Biren Technology, an AI chip designer broadly similar to Nvidia, is trading at a whopping 248 times its last 12 months’ revenue, according to S&P Global Market Intelligence. For context, the hugely profitable Nvidia is trading at 24 times last year’s revenue.
Even a chip designer whose stock has not traded well, MetaX, is trading at a higher valuation than Nvidia.
It’s a similar story with large language model developers Zhipu and MiniMax, which are trading at 178 and 252 times last year’s revenue, respectively. That’s much higher than the 57 times multiple of 2025 revenue implied by the $750 billion valuation at which the still-private OpenAI is currently reported to be raising money.
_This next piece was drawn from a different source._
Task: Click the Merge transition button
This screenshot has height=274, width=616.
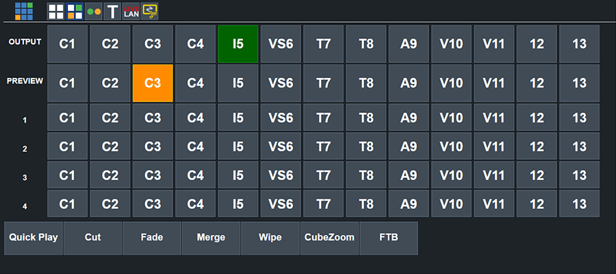Action: coord(211,238)
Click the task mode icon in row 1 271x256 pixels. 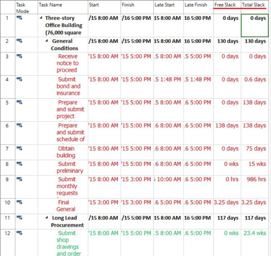click(19, 18)
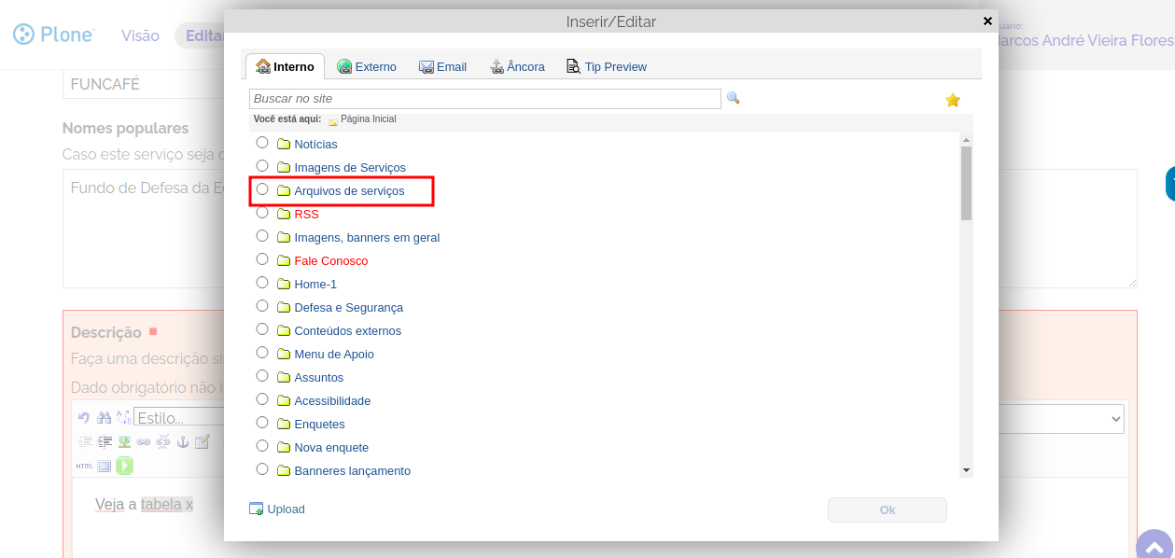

For fast-growing companies, investors typically look at projected future revenue when calculating multiples, rather than multiples of the last 12 months’ revenue. Estimates for future revenue aren’t available for most of the Chinese firms, which means forward multiples aren’t available. But in the one case where such data is available—Zhipu—the picture is the same. Zhipu is trading at 62 times forward revenue, according to S&P Global Market Intelligence. That’s more than double OpenAI’s estimated 2026 multiple of 25 times, assuming it raises money at $750 billion, and if we use its projection of $30 billion for 2026 revenue.
The valuations in China aren’t as frothy as they appear, given the chances that China’s AI industry will take off soon. That would underpin significant revenue growth in the not too distant future, according to Duane Kuang, founding managing partner of Qiming Venture Partners.
“U.S. companies and their revenues provided a path for Chinese companies’ revenue growth. Based on the size of the market size and technology development in China, Chinese companies’ revenues will grow significantly and the multiples will come down and edge close to their U.S. peers. The current valuations reflect that confidence,” said Kuang, an early investor in Zhipu and Biren.
Edison Lee, an analyst at Jefferies, sees plenty of room for Chinese AI valuations to rise. He estimates that the combined market capitalization of China’s AI-related companies, including software firms and chip designers and manufacturers, is “now only 8% of its U.S. peers, but Chinese cloud providers’ capital spending is 18% of that of the U.S.,” he noted. That implies those Chinese businesses have a lot of room to catch up to the U.S.
China’s AI companies were mostly founded over the last five years, when U.S.-China relations started to sour, and Washington started to contain Beijing’s rise by restricting technology exports to the country.
The U.S. restrictions served as a wake-up call for Chinese leaders, who mobilized resources and formulated policies to nurture homegrown champions so the country can one day wean itself off American technologies.
It’s a work in progress. AI developers say China-made chips still lag far behind Nvidia’s, and LLMs developed by the likes of OpenAI, Anthropic and Google still top various industry benchmarks. But Chinese investors are optimistic about the local industry’s prospects.
Those investors demonstrated that optimism with their reaction to Zhipu’s release last Wednesday of an open-source AI image model trained entirely on chips from Huawei Technologies, the first time a Chinese state-of-the-art AI model had been trained on domestic chips. Zhipu’s share price soared 38% in the three days after the model’s release.
Still, challenges remain for the newly listed chipmakers. “As far as the newly listed GPU players are concerned, the biggest challenge is securing enough manufacturing capacity in China to boost their output,” Lee said. “We expect China’s GPU market to be very competitive in the next few years, even though demand will also be strong, driven by high growth in AI applications.”